The Cheat Day
One of the questions I get asked the most is around ‘cheat days’. Thoughts, benefits, ideas, when, how many, what to eat, how to recover…..
I would generally respond by turning the question back to you. If you currently use cheat days in your plan and they are working for you, you feel great and your blood work is healthy, no need to change a thing. On the other hand, I think it is important to questions anything that is that appealing.
We easily and readily convince ourselves of the things we want to be convinced of. Our minds are like this. We believe easily in the things we want to believe in. When there is something that is unappealing or we hesitate to believe, we want more evidence in order to be convinced. As an example, it may not take strong evidence to convince you that eating a plate of pie is good. That would be an appealing belief but I think we are all aware of the lack of evidence to support this.
Many of my clients read books and follow programs supporting and encouraging ‘cheat days’ or ‘cheat meals’. Sometimes they begin to encounter setbacks where they lose a lot of momentum; they feel that they gain more weight on the cheat days than they could lose on the others or the cheat meal leaves them feeling awful and lethargic and their recovery time is too great.
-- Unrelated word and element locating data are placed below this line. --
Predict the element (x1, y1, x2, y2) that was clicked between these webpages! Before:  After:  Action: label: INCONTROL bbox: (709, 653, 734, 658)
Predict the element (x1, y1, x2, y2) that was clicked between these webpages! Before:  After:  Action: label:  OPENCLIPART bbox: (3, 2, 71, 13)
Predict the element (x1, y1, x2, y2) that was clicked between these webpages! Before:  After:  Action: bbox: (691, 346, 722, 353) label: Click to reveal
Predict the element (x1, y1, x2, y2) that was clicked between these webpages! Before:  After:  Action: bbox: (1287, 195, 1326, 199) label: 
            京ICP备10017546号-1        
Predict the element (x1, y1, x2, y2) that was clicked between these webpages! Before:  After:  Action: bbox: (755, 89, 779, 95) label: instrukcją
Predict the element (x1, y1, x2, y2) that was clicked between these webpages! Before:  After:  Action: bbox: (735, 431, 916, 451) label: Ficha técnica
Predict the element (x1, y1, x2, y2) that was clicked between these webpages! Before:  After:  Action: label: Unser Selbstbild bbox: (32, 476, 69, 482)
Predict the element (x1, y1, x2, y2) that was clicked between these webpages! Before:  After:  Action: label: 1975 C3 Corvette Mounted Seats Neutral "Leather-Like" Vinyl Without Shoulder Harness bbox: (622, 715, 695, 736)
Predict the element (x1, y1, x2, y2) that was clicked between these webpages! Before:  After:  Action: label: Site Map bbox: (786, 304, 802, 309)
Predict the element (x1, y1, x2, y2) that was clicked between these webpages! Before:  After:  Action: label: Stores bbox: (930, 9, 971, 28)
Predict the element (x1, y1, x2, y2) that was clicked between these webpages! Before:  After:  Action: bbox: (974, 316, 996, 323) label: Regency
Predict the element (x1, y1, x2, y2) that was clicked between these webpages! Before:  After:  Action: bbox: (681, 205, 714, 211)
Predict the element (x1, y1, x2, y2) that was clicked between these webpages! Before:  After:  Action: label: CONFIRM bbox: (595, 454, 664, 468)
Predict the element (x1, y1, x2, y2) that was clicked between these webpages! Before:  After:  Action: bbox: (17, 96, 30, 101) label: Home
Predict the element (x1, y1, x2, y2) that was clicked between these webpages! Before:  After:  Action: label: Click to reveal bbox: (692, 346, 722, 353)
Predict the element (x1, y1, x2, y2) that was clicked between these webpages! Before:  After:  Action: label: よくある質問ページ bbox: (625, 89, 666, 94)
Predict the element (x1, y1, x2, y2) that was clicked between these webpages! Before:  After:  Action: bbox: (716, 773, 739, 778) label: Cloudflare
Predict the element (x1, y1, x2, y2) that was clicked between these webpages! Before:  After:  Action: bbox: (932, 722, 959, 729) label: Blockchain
For many of us, food is an addiction, especially when it comes to sweets, processed carbohydrates and certain types of mass produced ‘junk’ foods. In actuality, these foods take your taste buds hostage and sabotage your ability to determine true flavour. If you primarily eat real, whole, naturally occurring, good-for-you food, your taste adapts, shifting your taste buds in helpful ways and your cravings for unhealthy foods begin to dissipate. Once you start eating poorly again, your taste buds change again, throwing you back into a cycle of food cravings.
It can feel like taking a giant leap backwards.
If you are skeptical about the benefits of cheat days, there is no need to do them. It is more pertinent to ask yourself why you feel they are necessary. Many times, when we want or feel the need for more or certain foods, this is a craving, rather than true hunger.
There are many reasons for food cravings, both physical, and emotional. If you are following a solid eating plan, you may have reduced your carbohydrates too much. When you are not eating enough good carbohydrates, you may cause blood sugar dysregulation which is turn creates a physical need for glucose – RIGHT NOW. This is not a negotiation and you find yourself dashing to grab the quickest source of fast burning carbohydrates you can find.
Other factors that can have an impact on your cravings include your sleep patterns, your caffeine intake and your emotional state. Sufficient nighttime, restful sleep and excessive caffeine can send you reaching for that pastry. A lack of security, fear, panic or anger that may further be influencing your cravings. The enteric nervous system, which is found in your digestive tract is often referred to as your 2nd brain and communicates directly with the brain in your head. This means you can experience false feelings of hunger when you are in situations where you feel emotionally restricted, are swallowing your feelings or stuffing your emotions.
It becomes important to determine the difference between your legitimate hunger and the stimulation of your 2nd brain:
True hunger dissipates when you eat some real, nutritious food. Once you have eaten an adequate amount, you are no longer hungry. A false sense of hunger generally has no interest in anything nutritious. It wants sweets, junk food or heavy foods in greater amounts with minimal satisfaction.
If you are struggling to determine whether your hunger is legitimate or not, eat some healthy food, and see what happens. If you feel satisfied, it was legitimate hunger. On the other hand, if you feel unsatisfied and want more and more food, then the hunger was caused by something else.
A suggestion to begin connecting your thoughts and your body is to place a hand on your ‘hungry’ belly and literally ask if you are hungry. This may take some practice and getting used to, but it does begin to form a mind-body connection to the true roots of your hunger.
Get in touch with what is going on inside of you. Why the cravings are there? If deep feelings are causing false hunger, there are ways to deal with them to begin to break or avoid your reliance on non-nutritious foods. Talking to a friend or professional, journaling, moving your body or any other activity to occupy your time can be helpful instead of turning to foods to deal with your emotions.
I personally do not enjoy using the term ‘cheat’ as it creates connotations of right and wrong, good and bad, around food. Indulgences are okay when consumed occasionally and mindfully. When you begin to use these treats as punishments or rewards, it can create a myriad of emotional issues around your food consumption.
Cheat days are alright if you lean and fit, if you are at and maintaining your health goals and they are already successfully a part of your regime. If not, think more deeply about why cheat days may be needed. Do you need to re-assess your diet? Do you need more sleep? Are you hiding from negative feelings stuck inside you? Let your answers be the stepping stones to lead you to your better health.